Nous refuserions certainement une loi qui oblige notre boulanger à nous demander notre carte d’identité et à noter qui achète quoi sur un carnet à destination des autorités.
Et pourtant aujourd’hui nous payons tout par carte bancaire. L’État diminue peu à peu les plafonds qui nous autorisent à payer en monnaie et supprime en même temps tous les moyens de paiement un minimum anonymes. Les paiements en ligne sont eux tous explicitement nominatif sous prétexte d’établir des factures systématiques.
Nous refuserions un fonctionnaire qui nous connait dans notre rue, qui note systématiquement qui entre ou sort de chez nous et à quelle heure, au cas où un jour il y a un vol ou une agression.
Et pourtant nous acceptons les caméras de surveillance et la majorité voit d’un bon œil l’arrivée de la reconnaissance faciale sur ces caméras.
Il y a encore quelques années nous aurions été horrifiés de devoir donner notre identité pour voyager autrement qu’à pieds.

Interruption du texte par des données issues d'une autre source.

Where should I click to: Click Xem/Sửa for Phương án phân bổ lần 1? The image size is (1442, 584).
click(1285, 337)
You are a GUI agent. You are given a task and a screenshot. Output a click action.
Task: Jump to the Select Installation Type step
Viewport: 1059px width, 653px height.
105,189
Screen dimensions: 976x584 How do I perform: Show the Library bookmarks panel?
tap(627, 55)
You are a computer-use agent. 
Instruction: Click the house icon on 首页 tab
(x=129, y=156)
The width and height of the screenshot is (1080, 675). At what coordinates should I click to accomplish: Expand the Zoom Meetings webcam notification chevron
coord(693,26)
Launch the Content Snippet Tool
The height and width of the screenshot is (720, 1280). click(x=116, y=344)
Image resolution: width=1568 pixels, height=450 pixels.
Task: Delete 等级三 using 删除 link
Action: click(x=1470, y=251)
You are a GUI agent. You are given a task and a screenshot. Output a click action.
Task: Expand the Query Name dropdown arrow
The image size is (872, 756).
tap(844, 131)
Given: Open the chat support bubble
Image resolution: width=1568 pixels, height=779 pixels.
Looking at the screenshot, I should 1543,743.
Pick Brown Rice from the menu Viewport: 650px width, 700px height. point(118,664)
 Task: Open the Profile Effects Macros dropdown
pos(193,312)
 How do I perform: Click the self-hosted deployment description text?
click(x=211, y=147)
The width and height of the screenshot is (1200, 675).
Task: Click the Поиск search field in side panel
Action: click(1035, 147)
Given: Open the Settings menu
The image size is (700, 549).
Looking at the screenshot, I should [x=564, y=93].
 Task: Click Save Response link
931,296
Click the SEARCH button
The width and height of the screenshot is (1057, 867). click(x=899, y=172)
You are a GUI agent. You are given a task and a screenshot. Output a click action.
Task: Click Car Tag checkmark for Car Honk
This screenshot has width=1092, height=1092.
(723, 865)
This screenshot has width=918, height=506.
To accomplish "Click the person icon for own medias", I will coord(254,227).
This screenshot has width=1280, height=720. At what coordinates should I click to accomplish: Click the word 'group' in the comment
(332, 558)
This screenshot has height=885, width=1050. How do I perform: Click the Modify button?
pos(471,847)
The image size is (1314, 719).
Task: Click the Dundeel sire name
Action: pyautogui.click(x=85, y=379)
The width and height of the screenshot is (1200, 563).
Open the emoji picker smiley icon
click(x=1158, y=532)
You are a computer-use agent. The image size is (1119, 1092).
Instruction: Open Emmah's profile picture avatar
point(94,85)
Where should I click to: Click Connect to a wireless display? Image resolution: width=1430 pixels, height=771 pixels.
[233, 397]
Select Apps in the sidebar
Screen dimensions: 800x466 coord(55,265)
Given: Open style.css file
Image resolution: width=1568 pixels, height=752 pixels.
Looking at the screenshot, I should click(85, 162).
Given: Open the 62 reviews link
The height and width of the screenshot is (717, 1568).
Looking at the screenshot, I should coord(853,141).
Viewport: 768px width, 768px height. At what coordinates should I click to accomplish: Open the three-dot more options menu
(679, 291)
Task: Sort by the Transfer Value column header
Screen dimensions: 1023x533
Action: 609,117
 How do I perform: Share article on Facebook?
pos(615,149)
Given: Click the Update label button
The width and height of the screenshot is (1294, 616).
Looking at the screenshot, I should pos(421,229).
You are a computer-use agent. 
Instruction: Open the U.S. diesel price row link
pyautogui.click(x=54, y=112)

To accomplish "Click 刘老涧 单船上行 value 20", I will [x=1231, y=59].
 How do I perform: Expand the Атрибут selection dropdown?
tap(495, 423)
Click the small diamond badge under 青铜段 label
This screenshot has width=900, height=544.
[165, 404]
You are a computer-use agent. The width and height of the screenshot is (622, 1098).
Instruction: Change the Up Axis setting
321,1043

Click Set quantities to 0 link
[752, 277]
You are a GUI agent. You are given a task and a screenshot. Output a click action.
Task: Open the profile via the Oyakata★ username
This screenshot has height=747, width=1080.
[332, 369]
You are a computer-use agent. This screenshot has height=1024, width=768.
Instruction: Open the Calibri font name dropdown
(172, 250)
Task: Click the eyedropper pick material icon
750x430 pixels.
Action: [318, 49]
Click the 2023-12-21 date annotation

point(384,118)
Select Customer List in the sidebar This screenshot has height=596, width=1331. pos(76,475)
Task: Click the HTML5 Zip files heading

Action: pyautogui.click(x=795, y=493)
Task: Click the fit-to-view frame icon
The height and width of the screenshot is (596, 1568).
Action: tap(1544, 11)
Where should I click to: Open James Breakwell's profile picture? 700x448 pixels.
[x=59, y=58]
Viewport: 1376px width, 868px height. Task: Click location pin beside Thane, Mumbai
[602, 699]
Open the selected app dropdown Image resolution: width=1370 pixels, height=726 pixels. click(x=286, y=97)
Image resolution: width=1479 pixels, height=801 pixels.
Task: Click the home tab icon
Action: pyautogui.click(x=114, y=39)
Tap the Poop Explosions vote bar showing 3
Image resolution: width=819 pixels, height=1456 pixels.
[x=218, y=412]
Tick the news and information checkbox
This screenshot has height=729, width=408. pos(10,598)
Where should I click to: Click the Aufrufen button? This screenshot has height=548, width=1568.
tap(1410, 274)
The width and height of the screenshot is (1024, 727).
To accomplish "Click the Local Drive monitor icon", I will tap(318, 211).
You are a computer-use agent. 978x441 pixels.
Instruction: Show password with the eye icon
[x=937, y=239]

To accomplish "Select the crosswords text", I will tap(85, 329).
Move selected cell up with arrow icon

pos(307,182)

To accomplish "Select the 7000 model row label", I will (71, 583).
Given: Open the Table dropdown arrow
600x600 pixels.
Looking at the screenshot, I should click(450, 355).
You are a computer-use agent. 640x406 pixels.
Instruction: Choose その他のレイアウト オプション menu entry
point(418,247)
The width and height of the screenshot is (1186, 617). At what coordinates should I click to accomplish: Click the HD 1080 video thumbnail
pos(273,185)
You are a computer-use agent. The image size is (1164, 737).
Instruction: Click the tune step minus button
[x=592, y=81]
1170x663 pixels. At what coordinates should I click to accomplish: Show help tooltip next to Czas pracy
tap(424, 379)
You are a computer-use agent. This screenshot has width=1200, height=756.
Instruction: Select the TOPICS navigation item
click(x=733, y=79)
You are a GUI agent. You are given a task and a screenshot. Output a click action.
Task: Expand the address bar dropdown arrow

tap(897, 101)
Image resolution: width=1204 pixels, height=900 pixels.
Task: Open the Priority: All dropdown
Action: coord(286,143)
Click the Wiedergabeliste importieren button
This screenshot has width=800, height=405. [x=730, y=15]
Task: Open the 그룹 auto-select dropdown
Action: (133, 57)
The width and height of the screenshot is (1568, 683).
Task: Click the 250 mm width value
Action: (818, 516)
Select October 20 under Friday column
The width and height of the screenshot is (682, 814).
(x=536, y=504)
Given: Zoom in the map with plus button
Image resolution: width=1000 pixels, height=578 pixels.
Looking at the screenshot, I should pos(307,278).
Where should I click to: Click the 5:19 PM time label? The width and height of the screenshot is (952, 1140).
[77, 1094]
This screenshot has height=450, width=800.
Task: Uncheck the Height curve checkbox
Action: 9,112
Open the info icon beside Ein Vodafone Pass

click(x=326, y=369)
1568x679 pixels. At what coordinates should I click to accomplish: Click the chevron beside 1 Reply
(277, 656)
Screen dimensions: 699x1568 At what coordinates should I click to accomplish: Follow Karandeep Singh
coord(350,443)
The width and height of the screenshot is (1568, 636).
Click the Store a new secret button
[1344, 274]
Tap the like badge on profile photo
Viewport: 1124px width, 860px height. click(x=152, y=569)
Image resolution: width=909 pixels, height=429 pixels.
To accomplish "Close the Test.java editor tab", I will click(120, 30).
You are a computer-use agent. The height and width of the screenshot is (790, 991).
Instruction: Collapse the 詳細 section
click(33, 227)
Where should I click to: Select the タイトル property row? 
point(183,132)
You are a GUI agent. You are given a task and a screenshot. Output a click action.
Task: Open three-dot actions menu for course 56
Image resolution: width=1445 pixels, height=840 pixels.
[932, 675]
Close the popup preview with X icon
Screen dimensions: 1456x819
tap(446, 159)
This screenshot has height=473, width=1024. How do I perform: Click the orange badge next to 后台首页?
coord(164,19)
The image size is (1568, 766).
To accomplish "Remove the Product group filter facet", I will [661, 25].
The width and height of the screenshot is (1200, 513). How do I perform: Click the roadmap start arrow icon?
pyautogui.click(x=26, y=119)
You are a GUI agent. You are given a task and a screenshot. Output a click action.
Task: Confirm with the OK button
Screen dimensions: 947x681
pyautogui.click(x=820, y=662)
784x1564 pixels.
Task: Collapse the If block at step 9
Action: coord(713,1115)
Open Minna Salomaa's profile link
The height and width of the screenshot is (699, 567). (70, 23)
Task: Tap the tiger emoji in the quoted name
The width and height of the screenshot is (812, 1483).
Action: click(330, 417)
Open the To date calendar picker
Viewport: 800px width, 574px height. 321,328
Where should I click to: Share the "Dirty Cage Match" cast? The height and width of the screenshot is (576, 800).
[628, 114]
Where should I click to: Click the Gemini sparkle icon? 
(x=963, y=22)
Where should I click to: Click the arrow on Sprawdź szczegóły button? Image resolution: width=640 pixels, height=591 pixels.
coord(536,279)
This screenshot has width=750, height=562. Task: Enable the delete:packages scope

Et pourtant aujourd’hui nous avons un contrôle d’identité fort pour prendre l’avion. Il est prévu que les billets de TGV ne soient plus anonymes. Même l’autostop est devenu nominatif via son remplacement par le covoiturage sur des plateformes en ligne.
Désormais l’espace public est devenu une terre de surveillance. La vie privée se réduit au domicile, et à condition de ne pas interagir par téléphone ou par internet.
On en est au point où nos élus trouvent dangereux qu’on puisse communiquer entre nous de façon sécurisée sans qu’ils ne puissent intercepter nos messages en clair.
On en est au point où on nous a fait acter que montrer son visage dans l’espace public était une mesure de vivre ensemble et pas de surveillance.
Tout ce que nous lisons, tous les gens que nous rencontrons, tout ce que nous achetons ou échangeons, toutes les conversations que nous avons en dehors de chez nous, tous les trajets que nous faisons, … tout ça est enregistré, nominativement, et peut être accessible à un État.
De l’autre côté du globe, on voit des piles de vêtements à différents endroits de la ville et des photos de manifestations bardées de lasers verts comme un spectacle de discothèque. Les lasers mettent en défaite la reconnaissance faciale. Les piles de vêtements permettent de se changer pour mettre en défaite le suivi et l’identification par vidéosurveillance après les manifestations.
De quoi donner à réfléchir.
Alors quand je vois San Francisco — ville probablement la plus à la pointe et composée des gens les plus au fait de ces technologies — s’interdire d’utiliser la reconnaissance faciale, ça fait peut-être sourire certains mais pour moi ça veut encore dire quelque chose.
Il serait peut-être temps de se rappeler pourquoi donner trop de pouvoir à l’État est dangereux, pourquoi c’est au citoyen de contrôler son État et pas l’opposé, pourquoi la vie privée et le secret des correspondances sont essentiels à la vie démocratique.